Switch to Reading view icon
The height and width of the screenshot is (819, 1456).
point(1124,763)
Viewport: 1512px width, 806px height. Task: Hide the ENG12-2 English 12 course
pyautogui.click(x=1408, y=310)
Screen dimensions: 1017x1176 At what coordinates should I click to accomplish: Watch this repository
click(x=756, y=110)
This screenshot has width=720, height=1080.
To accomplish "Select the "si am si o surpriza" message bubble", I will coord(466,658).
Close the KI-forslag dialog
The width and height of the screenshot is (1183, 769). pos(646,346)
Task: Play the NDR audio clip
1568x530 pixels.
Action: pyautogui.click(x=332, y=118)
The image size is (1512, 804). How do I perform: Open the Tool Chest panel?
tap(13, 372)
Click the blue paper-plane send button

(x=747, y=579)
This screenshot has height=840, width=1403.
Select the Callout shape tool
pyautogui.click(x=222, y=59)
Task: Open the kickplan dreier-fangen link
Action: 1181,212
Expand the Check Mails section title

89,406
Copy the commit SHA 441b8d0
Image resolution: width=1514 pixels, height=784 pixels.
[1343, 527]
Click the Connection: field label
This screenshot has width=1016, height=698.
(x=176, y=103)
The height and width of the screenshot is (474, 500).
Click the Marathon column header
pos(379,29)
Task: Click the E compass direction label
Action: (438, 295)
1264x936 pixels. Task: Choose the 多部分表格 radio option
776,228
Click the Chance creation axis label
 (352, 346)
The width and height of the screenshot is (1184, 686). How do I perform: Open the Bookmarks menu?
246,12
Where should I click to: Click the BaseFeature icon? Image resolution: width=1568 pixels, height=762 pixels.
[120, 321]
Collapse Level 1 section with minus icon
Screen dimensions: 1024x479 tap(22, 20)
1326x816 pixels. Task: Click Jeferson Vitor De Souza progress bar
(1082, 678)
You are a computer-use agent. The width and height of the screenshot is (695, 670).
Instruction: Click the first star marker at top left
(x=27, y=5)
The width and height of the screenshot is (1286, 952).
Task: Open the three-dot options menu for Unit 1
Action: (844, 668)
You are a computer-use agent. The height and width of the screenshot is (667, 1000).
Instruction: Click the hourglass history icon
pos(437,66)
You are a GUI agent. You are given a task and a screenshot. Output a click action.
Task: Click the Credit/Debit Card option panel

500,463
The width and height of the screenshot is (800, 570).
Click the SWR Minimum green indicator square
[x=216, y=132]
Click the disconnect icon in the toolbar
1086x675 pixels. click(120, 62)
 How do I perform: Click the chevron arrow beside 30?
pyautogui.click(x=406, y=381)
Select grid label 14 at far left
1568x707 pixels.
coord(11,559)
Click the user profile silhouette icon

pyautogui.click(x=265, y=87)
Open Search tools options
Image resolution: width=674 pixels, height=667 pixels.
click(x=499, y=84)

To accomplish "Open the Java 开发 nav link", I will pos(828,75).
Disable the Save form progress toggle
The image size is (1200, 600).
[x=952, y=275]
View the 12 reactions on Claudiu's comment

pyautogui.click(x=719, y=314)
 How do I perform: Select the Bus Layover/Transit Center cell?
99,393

________

Copy out all of the material above, word for word and line for line, without any changes.

Switch to Reading view icon
The height and width of the screenshot is (819, 1456).
point(1124,763)
Viewport: 1512px width, 806px height. Task: Hide the ENG12-2 English 12 course
pyautogui.click(x=1408, y=310)
Screen dimensions: 1017x1176 At what coordinates should I click to accomplish: Watch this repository
click(x=756, y=110)
This screenshot has width=720, height=1080.
To accomplish "Select the "si am si o surpriza" message bubble", I will coord(466,658).
Close the KI-forslag dialog
The width and height of the screenshot is (1183, 769). pos(646,346)
Task: Play the NDR audio clip
1568x530 pixels.
Action: pyautogui.click(x=332, y=118)
The image size is (1512, 804). How do I perform: Open the Tool Chest panel?
tap(13, 372)
Click the blue paper-plane send button

(x=747, y=579)
This screenshot has height=840, width=1403.
Select the Callout shape tool
pyautogui.click(x=222, y=59)
Task: Open the kickplan dreier-fangen link
Action: 1181,212
Expand the Check Mails section title

89,406
Copy the commit SHA 441b8d0
Image resolution: width=1514 pixels, height=784 pixels.
[1343, 527]
Click the Connection: field label
This screenshot has width=1016, height=698.
(x=176, y=103)
The height and width of the screenshot is (474, 500).
Click the Marathon column header
pos(379,29)
Task: Click the E compass direction label
Action: (438, 295)
1264x936 pixels. Task: Choose the 多部分表格 radio option
776,228
Click the Chance creation axis label
 (352, 346)
The width and height of the screenshot is (1184, 686). How do I perform: Open the Bookmarks menu?
246,12
Where should I click to: Click the BaseFeature icon? Image resolution: width=1568 pixels, height=762 pixels.
[120, 321]
Collapse Level 1 section with minus icon
Screen dimensions: 1024x479 tap(22, 20)
1326x816 pixels. Task: Click Jeferson Vitor De Souza progress bar
(1082, 678)
You are a computer-use agent. The width and height of the screenshot is (695, 670).
Instruction: Click the first star marker at top left
(x=27, y=5)
The width and height of the screenshot is (1286, 952).
Task: Open the three-dot options menu for Unit 1
Action: (844, 668)
You are a computer-use agent. The height and width of the screenshot is (667, 1000).
Instruction: Click the hourglass history icon
pos(437,66)
You are a GUI agent. You are given a task and a screenshot. Output a click action.
Task: Click the Credit/Debit Card option panel

500,463
The width and height of the screenshot is (800, 570).
Click the SWR Minimum green indicator square
[x=216, y=132]
Click the disconnect icon in the toolbar
1086x675 pixels. click(120, 62)
 How do I perform: Click the chevron arrow beside 30?
pyautogui.click(x=406, y=381)
Select grid label 14 at far left
1568x707 pixels.
coord(11,559)
Click the user profile silhouette icon

pyautogui.click(x=265, y=87)
Open Search tools options
Image resolution: width=674 pixels, height=667 pixels.
click(x=499, y=84)

To accomplish "Open the Java 开发 nav link", I will pos(828,75).
Disable the Save form progress toggle
The image size is (1200, 600).
[x=952, y=275]
View the 12 reactions on Claudiu's comment

pyautogui.click(x=719, y=314)
 How do I perform: Select the Bus Layover/Transit Center cell?
99,393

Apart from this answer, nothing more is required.